(620ag) Converting a Thermostable Enzyme into a Binder of Explosive Molecules (Rapid Fire)

Converting a Thermostable Enzyme into a Binder of Explosive Molecules

Jennifer Haghpanah¹
and Scott Banta¹

¹Department of Chemical
Engineering, Columbia University

The search for
proteins that bind to small molecules is driven by the potential to develop
sensors applications such environmental monitoring. Antibodies are generally
utilized for molecular recognition; however, they can be difficult to generate
and are generally unstable. By evolving a thermostable
enzyme, (alcohol dehydrogenase (AdhD) from Pyrococcus furiosus)
into a selective binding protein, we aim to overcome the problems associated
with yield, purity, stability, and cost of antibodies.
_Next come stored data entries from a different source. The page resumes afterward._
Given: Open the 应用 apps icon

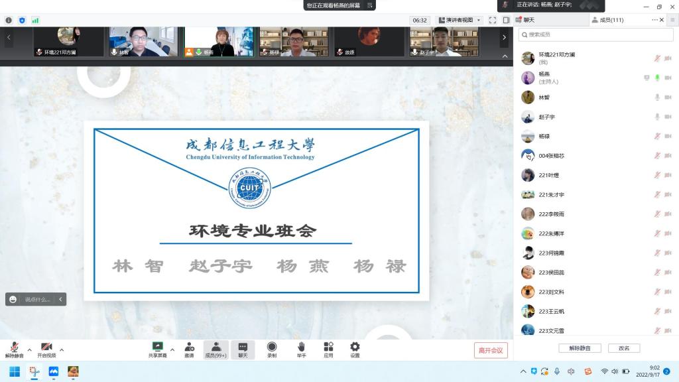Looking at the screenshot, I should click(x=328, y=347).
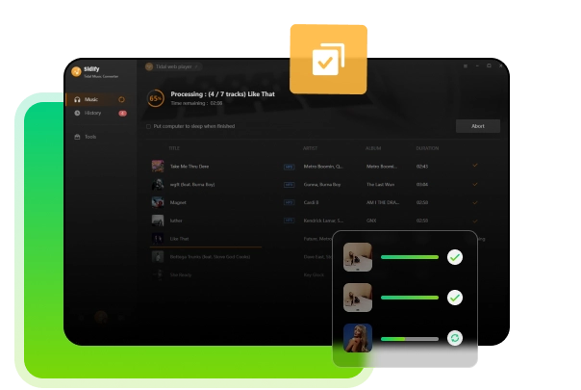The height and width of the screenshot is (390, 581).
Task: Click the first green checkmark in overlay card
Action: [x=455, y=257]
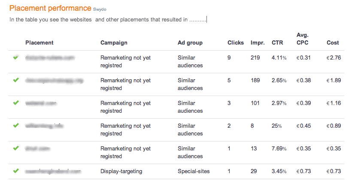The image size is (352, 180).
Task: Click the Placement performance heading
Action: [50, 8]
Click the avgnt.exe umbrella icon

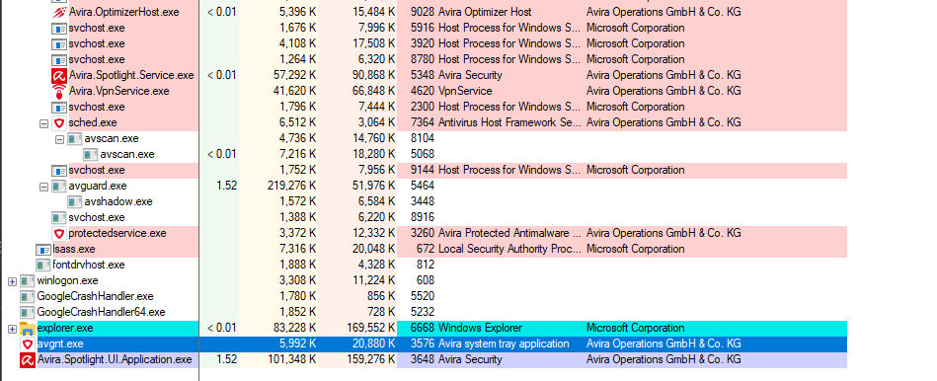click(x=27, y=343)

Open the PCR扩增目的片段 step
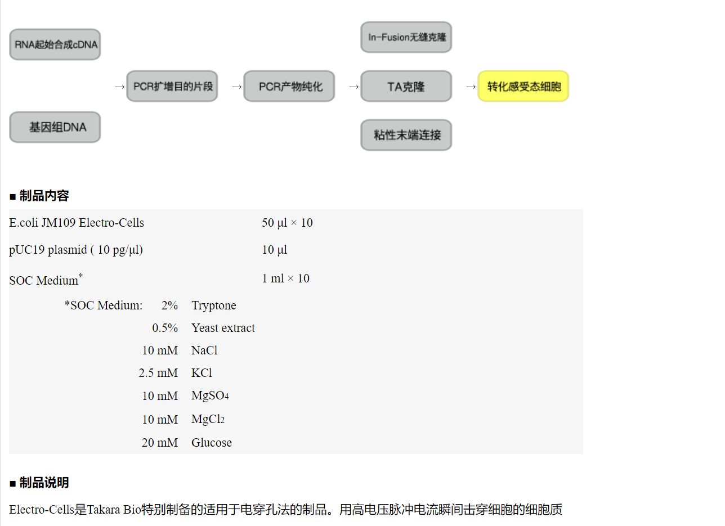tap(172, 87)
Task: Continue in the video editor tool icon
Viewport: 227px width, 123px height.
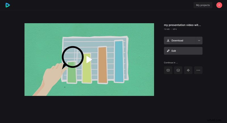Action: 168,70
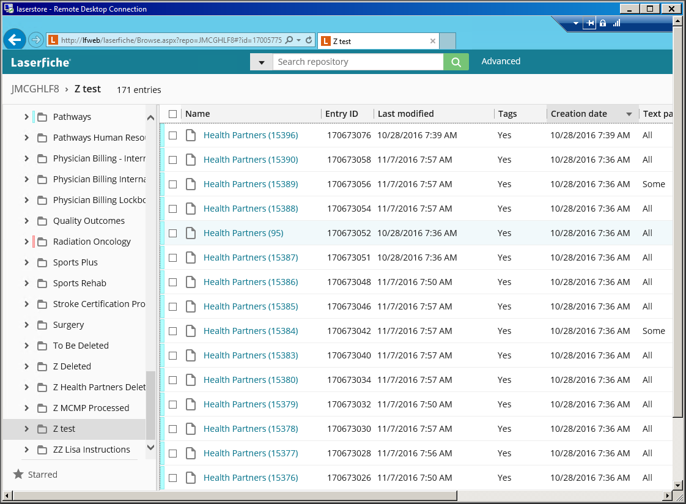Tick checkbox for Health Partners (15390)

tap(173, 160)
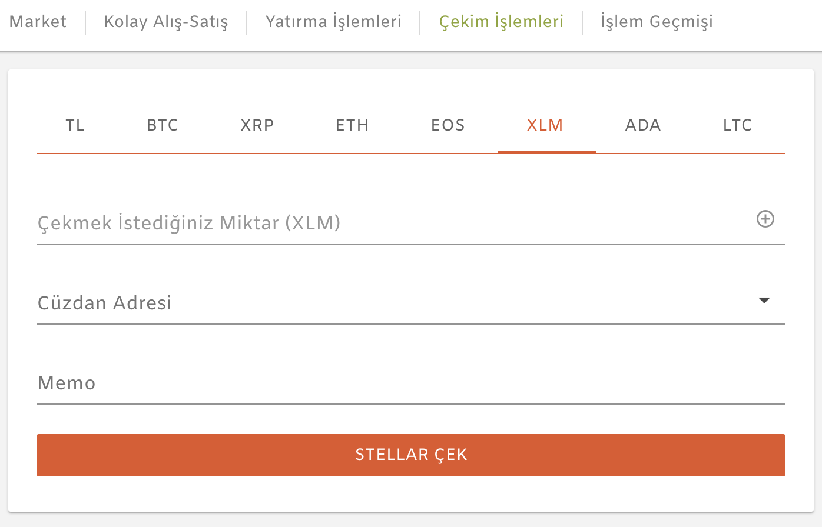Click the plus-circle icon in amount field
Viewport: 822px width, 527px height.
pyautogui.click(x=765, y=219)
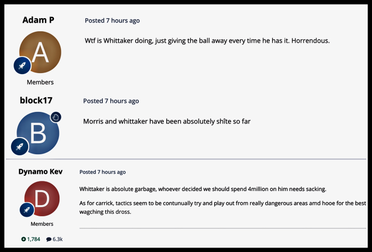Open Dynamo Kev's profile from the username
The height and width of the screenshot is (252, 372).
[40, 171]
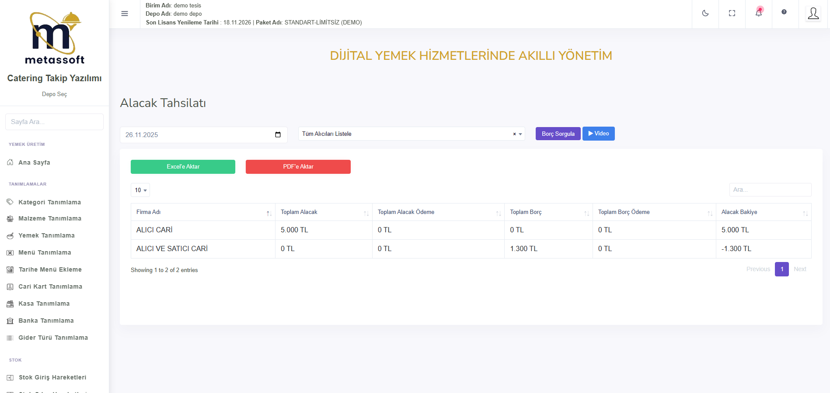Expand the Tüm Alıcıları Listele dropdown
Viewport: 830px width, 393px height.
pos(520,134)
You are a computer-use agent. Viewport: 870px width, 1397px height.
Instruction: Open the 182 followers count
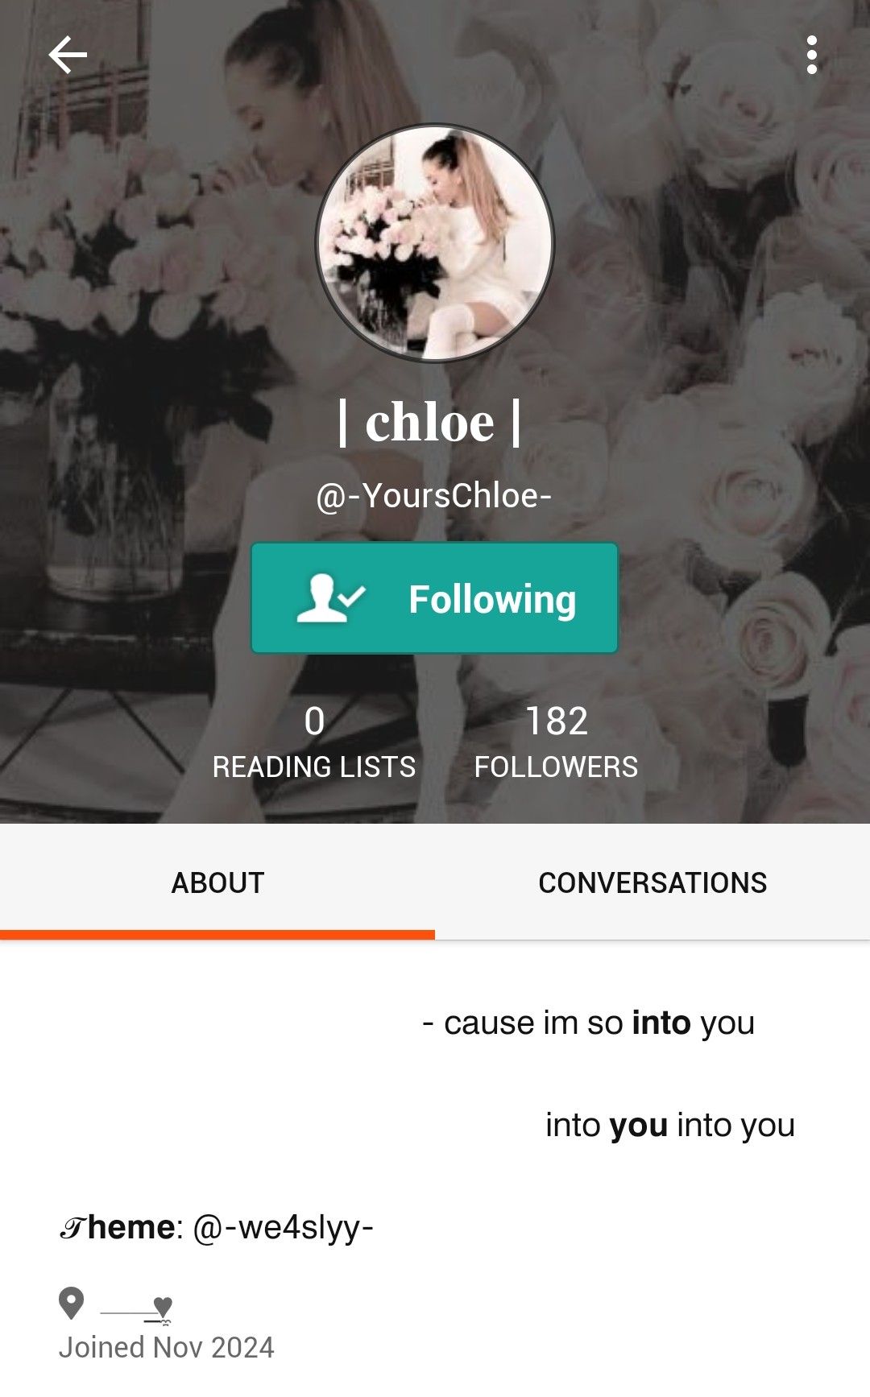[557, 721]
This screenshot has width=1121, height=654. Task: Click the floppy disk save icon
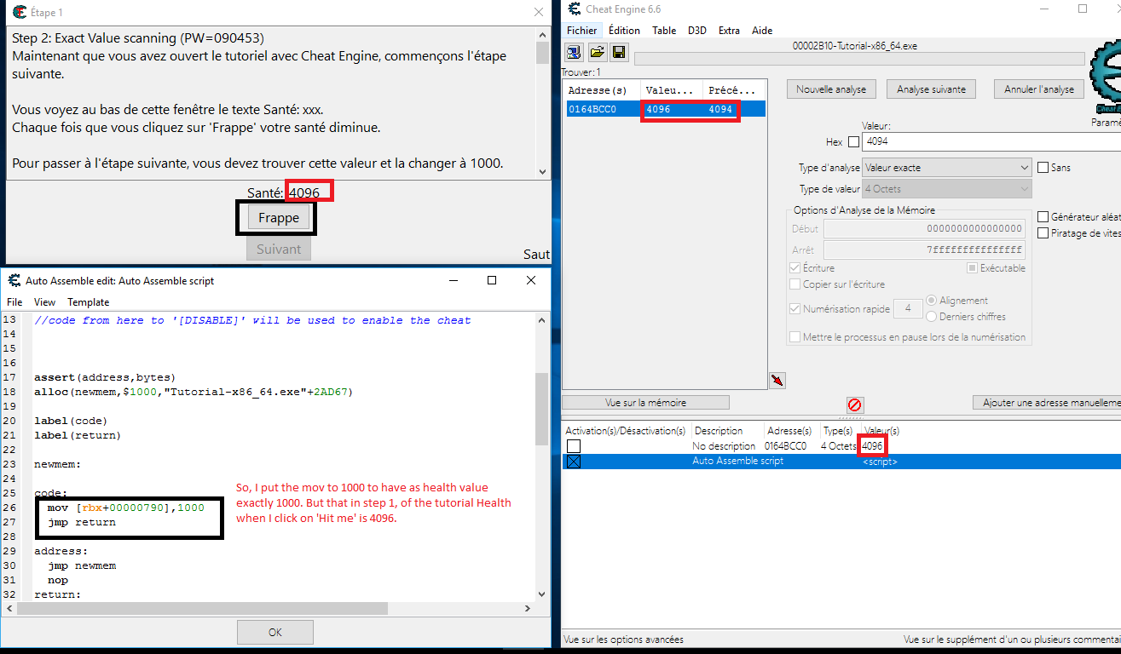(x=619, y=53)
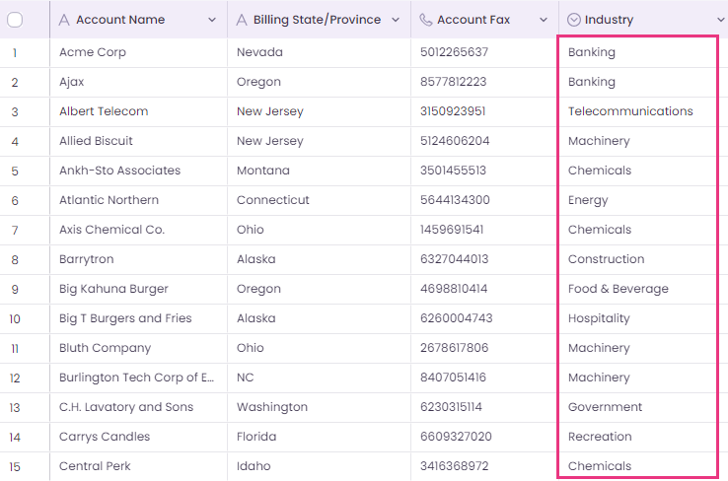Select Burlington Tech Corp truncated name cell
This screenshot has height=481, width=728.
138,378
Cyclotrimethylenetrinitramine
(Royal Demolition Explosive, RDX) is a harmful
chemical and a common military-grade explosive that contaminates many
environments around the world. The current detection methods for this explosive
are expensive and time consuming. We are evolving the AdhD
enzyme into a binder with affinity for RDX. Multiple AdhD libraries were generated by randomizing sites within
and outside the cofactor binding pocket. Ribosome display techniques were
employed to identify library candidates demonstrating an affinity towards RDX. To further investigate where the binding was taking
place, we truncated the enzyme and confirmed the importance of the cofactor
pocket for the binding event. After multiple rounds of selection, clones have
been identified from several libraries and we are currently introducing
diversity to our converged sequences to obtain a high-affinity binder.
Promising candidates are being screened via enzyme-linked immunosorbent
assay (ELISA) and isothermal calorimetry (ITC). The assay method ensures the
mutants retain their thermal stability which will make them superior for the
development of new biosensors for RDX detection.